January 2, 2010 · Leave a Comment

With the days of Gary the hole far behind us (along with 2009) and the imminent approach of a return to Cardiff (which will mean saying a hankie-waving goodbye to the sewing machine) I figured I’d best pull up those proverbial socks and get a move on.

So the next step was to put the legs together. Despite facing this with the same enthusiasm as I’d face the dentist, it was surprisingly straight forward, if not a little bit like magic.

You see you turn one leg inside out, pop it inside the other and sew them together along the crotch line, right sides facing. Then when it’s all sewn you pull the leg out like a rabbit from a hat and voila, you’ve got two legs joined together.

Sewing the crotch together with one leg inside the other

Honestly, I have no idea how it works. One minute you’ve got a leg inside another and the next minute they’re next to each other and looking like leggings. Magic! Perhaps I should tweet Paul Daniels or someone and ask how it’s done.

Nonetheless, golden rule here is follow the pattern, especially if written by Harry Potter. Oh and maybe tack it first before sewing, which is what I did, so I could check it did work without having to unpick sewing machine stitches.

--------------------------------------------------

*Given instruction 1*
Reproduce the records word for word, from their first line up to and including the line that contains "What are the".
*Given instruction 2*
Pick up the blog post about sewing the legs of a pair of leggings together and extend it from the point where it ends.

*Material*

--------------------------------------------------

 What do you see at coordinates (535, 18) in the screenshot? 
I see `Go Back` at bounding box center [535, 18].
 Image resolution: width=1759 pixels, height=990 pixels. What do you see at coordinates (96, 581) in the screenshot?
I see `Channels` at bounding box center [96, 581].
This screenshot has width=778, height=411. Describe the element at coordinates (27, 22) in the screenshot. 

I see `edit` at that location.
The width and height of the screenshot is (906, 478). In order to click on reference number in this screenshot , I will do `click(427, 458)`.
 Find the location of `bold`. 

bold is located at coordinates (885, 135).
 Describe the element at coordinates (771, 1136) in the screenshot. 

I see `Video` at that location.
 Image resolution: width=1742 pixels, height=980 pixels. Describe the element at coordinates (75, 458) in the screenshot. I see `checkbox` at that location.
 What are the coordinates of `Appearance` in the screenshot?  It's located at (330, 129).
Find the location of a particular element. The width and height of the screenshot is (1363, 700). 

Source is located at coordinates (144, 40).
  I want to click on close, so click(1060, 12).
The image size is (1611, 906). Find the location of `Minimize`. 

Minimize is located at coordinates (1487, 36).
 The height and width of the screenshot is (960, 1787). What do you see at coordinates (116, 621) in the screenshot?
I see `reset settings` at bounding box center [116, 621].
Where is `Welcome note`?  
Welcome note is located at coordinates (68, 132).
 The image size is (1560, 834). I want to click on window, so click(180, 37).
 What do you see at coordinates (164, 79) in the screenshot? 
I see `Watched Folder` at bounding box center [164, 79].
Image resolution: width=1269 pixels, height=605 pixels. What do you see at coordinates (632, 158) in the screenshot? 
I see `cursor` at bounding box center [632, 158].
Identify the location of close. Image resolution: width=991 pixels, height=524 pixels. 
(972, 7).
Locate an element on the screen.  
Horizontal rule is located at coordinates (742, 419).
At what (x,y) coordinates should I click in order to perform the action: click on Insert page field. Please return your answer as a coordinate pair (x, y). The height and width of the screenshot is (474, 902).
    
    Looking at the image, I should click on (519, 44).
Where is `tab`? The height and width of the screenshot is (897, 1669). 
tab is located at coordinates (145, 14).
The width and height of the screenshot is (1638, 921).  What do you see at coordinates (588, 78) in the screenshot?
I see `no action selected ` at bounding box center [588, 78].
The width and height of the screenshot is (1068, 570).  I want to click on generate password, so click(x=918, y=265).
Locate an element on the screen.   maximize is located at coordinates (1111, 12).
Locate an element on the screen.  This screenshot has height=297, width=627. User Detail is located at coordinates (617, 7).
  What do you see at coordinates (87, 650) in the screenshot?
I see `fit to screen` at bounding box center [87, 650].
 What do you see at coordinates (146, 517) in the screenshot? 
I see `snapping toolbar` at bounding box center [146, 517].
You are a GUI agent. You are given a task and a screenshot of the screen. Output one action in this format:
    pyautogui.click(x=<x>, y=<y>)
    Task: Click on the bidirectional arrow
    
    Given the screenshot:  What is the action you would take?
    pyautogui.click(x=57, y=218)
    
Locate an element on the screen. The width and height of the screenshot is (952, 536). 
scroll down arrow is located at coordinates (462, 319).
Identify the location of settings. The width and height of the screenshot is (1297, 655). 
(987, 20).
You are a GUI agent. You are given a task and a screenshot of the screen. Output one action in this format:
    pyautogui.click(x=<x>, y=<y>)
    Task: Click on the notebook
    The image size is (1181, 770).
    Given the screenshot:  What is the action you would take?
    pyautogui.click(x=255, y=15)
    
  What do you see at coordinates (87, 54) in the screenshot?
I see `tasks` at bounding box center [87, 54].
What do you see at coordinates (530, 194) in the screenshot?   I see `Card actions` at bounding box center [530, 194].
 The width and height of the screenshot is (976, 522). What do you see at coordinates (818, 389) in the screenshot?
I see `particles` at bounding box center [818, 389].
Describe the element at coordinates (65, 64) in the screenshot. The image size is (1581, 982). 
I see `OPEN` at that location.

--------------------------------------------------

*Expected output 1*
 What do you see at coordinates (535, 18) in the screenshot? 
I see `Go Back` at bounding box center [535, 18].
 Image resolution: width=1759 pixels, height=990 pixels. What do you see at coordinates (96, 581) in the screenshot?
I see `Channels` at bounding box center [96, 581].
This screenshot has width=778, height=411. Describe the element at coordinates (27, 22) in the screenshot. 

I see `edit` at that location.
The width and height of the screenshot is (906, 478). In order to click on reference number in this screenshot , I will do `click(427, 458)`.
 Find the location of `bold`. 

bold is located at coordinates (885, 135).
 Describe the element at coordinates (771, 1136) in the screenshot. 

I see `Video` at that location.
 Image resolution: width=1742 pixels, height=980 pixels. Describe the element at coordinates (75, 458) in the screenshot. I see `checkbox` at that location.
 What are the coordinates of `Appearance` in the screenshot?  It's located at (330, 129).

*Expected output 2*
And so  with legs sewn together all that was left was to sew the waistband on. Taking a bit of elastic, bought from the classy establishment that is Bracknell market, I measured my waist, very technically, like this:

Measuring elastic for the waistband

Then I sewed the ends of the elastic together to form a loop and welcomed back the friendly Russian chap Serge who delightfully helped serge the top of the leggings for me. Top of leggings was then folded over elastic and tacked before sewing it down with a single machine line of stitching, being careful not to catch the elastic.

Tacking the top of the leggings over the elastic ready to machine stitch

And so with a wave of the hand and a mad-scientist cry of ‘Eureka I’ve done it!’ the leggings were complete. All that’s left is to try them on…Final leggings blog and pictures to follow very soon!